WASHINGTON – Following last week’s derailment on the Green Line, Metro says it will change protocol for how fast trains should be going during periods of extreme heat.
A so-called heat kink is being blamed for causing three of the six cars on a Green Line train to come off the tracks near the West Hyattsville Station during last Friday’s evening rush. Dozens of people had to be evacuated from the train, and luckily no one was hurt.
A heat kink causes rails to expand and buckle out of place. In Friday’s incident, a section of track longer than four football fields was affected.
When the mercury rises to extreme levels, rail agencies will often put heat restrictions in place on the external sections of the system to slow trains down.
Metro says it will now re-evaluate the temperature level for when those restrictions will need to go into place.
“Our engineers will determine it, and we will tell our staff very shortly what the parameters are,” Metro General Manager Richard Sarles said after a meeting of WMATA’s Safety and Security Committee Thursday.
He said a decision on the new heat parameters could come as early as Friday.
“What that means is that at a certain point, our technical people and our engineers will decide that we have to slow the railroad down. So instead of doing 50 to 55 miles per hour, they might do 35 to 40 miles per hour,” said Sarles.
The train in the Green Line derailment was traveling about 50 miles per hour, according to Metro staff.
Sarles was asked if heat restrictions should have been put in place before the derailment.
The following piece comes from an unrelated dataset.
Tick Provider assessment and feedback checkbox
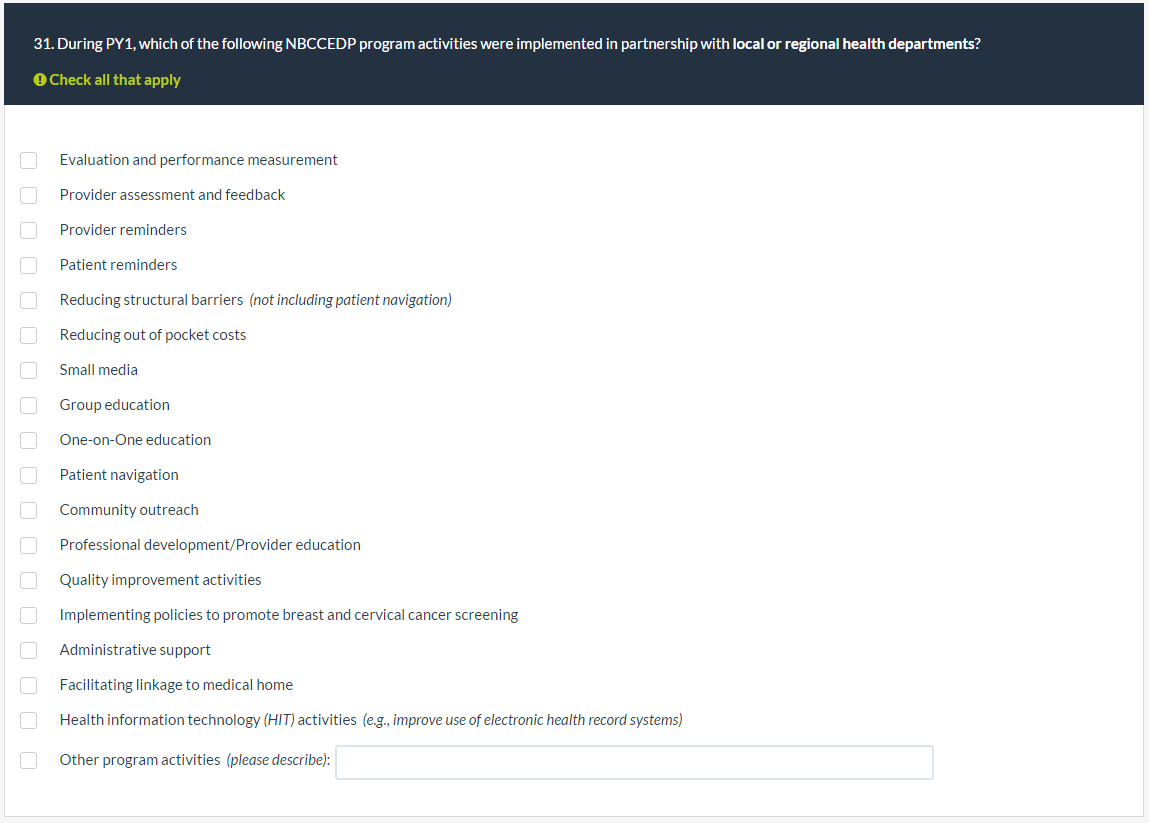The image size is (1149, 823). click(29, 195)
“The decision was made based on what we were seeing at that time,” Sarles said.
Rail lines like MARC and VRE did call for heat restrictions during the day last Friday.
Metro says even if trains were slowed down before the derailment, heat kinks still could have developed.
But Sarles admits that slowing down trains can reduce the number and severity of incidents.
Metro also discussed another incident near the College Park Station on the Green Line last week where a train lost power and riders “self-evacuated” the train onto the tracks. Metro says communication in the incident was poor and that procedures will be changed.
Investigations into both Green Line cases continue.